Jane had finally cornered Paul and was cross-questioning him regarding the life-sized memento mori in the living room.
‘It’s not mine,’ He protested ‘I promise …anyway I wouldn’t do that to Tony’s stuff. Remember, I’m trying to prove that I’m a better human being than him, ‘coz of that time he asked me how I could care about other people without believing that god wanted me to.’
‘Well, I’ve already asked Simon and Nat, they say that except for Simon naming him Randy its nothing to do with them’
‘Maybe its Tony’s’ Paul made a habit of leaping to the worst possible conclusion without really believing it and the habit again came to the surface ‘…May be its Tony’s‘ he repeated with emphasis and a grin ‘'has anyone seen him recently?’
Natalie and Simon came down the stairs accompanied by Simon’s usual bizarre animalistic howls and fell into the lounge.
‘Oh hi Nat, we were just discussing how Tony’s been killed, had all the flesh flayed from his body, been renamed Randolph and kept as a pet.’

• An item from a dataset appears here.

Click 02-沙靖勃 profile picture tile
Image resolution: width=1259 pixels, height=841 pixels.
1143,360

‘Oh. Cool. Well, we were going to cook food’ Simon was very hard to distract from his mission once the controlling force of pie had been invoked.
1st DEC
Nat put down the phone and shouted ‘Hey guys!’ before trying to herd her cohabitants into the kitchen. It was time to sort out finances again. It wasn’t a problem - it was just that no one had any motivation when it came to money and it usually took something like a final demand before they could be bothered to do anything. This time it was quite serious.

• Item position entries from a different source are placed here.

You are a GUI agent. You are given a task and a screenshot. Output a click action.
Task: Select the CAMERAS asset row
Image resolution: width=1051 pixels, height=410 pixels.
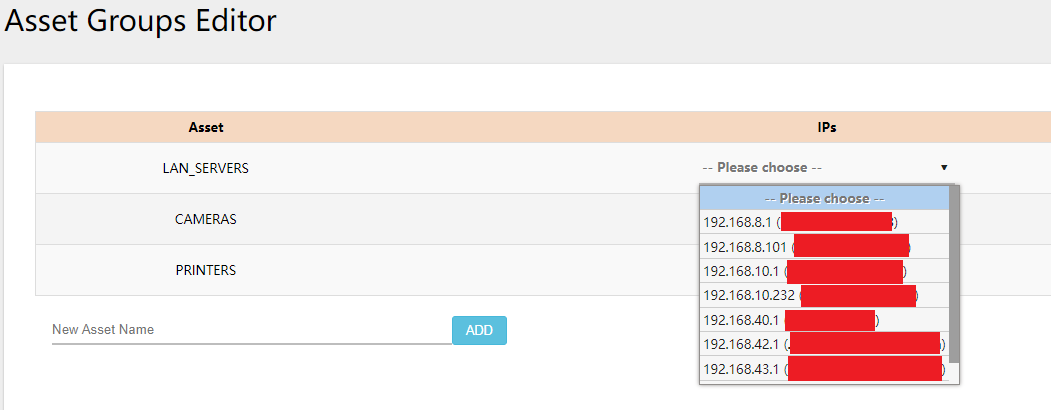(x=205, y=219)
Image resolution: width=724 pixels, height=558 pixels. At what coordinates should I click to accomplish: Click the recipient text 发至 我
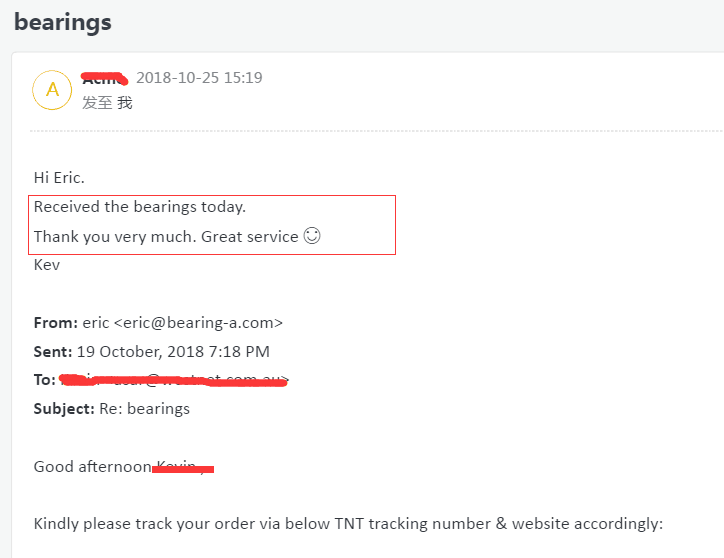(107, 103)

‘That was Ivy. She hasn’t had Tony’s rent cheque’
Paul was about to start declaiming this hassle when he thought, and then vocalised:
‘Actually I haven’t seen Tony recently.’
‘I haven’t noticed him for at least a week’ agreed Jane.
‘My food’s been lasting longer than usual,’ contributed Simon. ‘Maybe he’s been brutally killed by some psychopath?’ There was something about Paul’s way of speaking that had rubbed off on him.
‘In Bath? More likely he’s lost in Oldfield Park, wandering the quaint, ever-turning streets for the rest of eternity.’ Paul had access to vast reserves of silliness.
‘We should still report him missing, or Ivy will want his money off us.’
‘I’ll do that after lectures tomorrow,’ offered Jane ‘Other than that, we may as well sort out what we owe each other for.’